彰義隊には旗本の次男・三男が多く参加していました。幕末期の幕府は“人あまり”の状態が続いていたので、実家を継ぐどころか、仕事さえ満足に得ることもできない彼らは、彰義隊に入って慶喜に忠義を尽くせば立身出世のチャンスがあると期待していたのです。しかし、慶喜は謹慎するばかりで武家の棟梁としてまともに動いてくれませんでした。
そんな中で新政府軍が江戸に到着したら、「かくなる上は討ち死にするのみ」的に隊士たちが暴発するのは避けられないことは目に見えており、成一郎は江戸から歩いて丸一日かかる土地に彰義隊を移動させることを提案します。しかし、多くの隊士たちからは猛反発を食らい、結果的に、成一郎に付き従う少数の者と、そうでなかった多数の者とで彰義隊は分裂してしまったのです。

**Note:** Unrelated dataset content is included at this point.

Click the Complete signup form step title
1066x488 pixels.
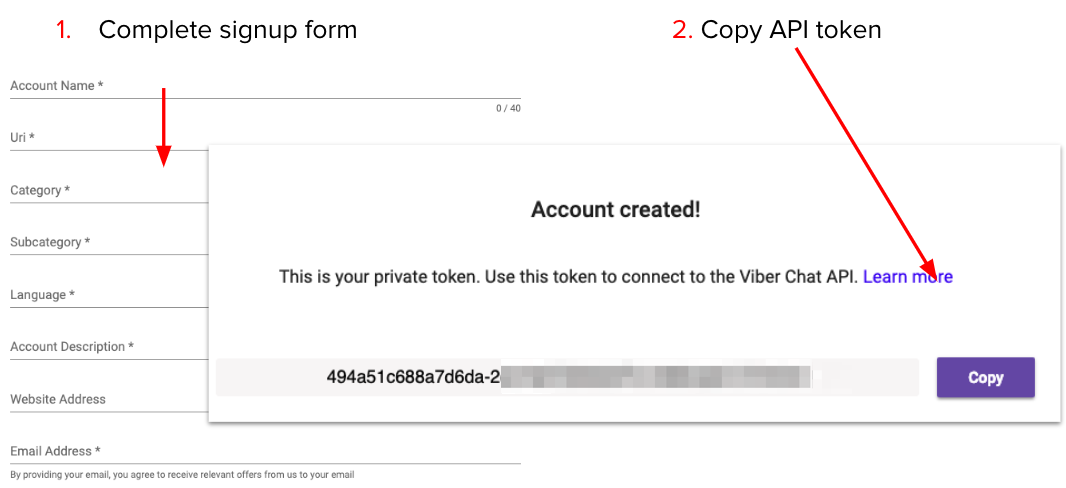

彰義隊を抜けた成一郎は尾高惇忠(田辺誠一さん)、渋沢平九郎など“身内”と共に江戸・上野を脱出し、まずは田無、ついで箱根ヶ崎(東京都西多摩郡)に拠点を移動させつつ、最終的には一橋家の所領であった飯能(現在の埼玉県)に向かいます。この中で結成されたのが「振武軍」でした。
彰義隊とは袂を分かつことになった成一郎ですが、「新政府軍の味方にはならない」「降伏しない」という2つの約束を彼らと交わしていました。その上で、彰義隊が新政府軍と開戦した場合、すぐに援護に向かうとも誓っていたのですね。
ドラマの中で、山中を歩いている成一郎たちが遠くに上がる火の手を見つけて「上野で戦があった」と知るシーンが出てきたのを読者は覚えているでしょうか。そして、その直後に新政府軍の敵襲を受けていましたが、ドラマの描写と史実には大きなタイムラグがあるようです。
史実では、慶応4年(1868年)5月15日、上野の彰義隊が新政府軍と激突した「上野戦争」は独特の経緯をたどりました。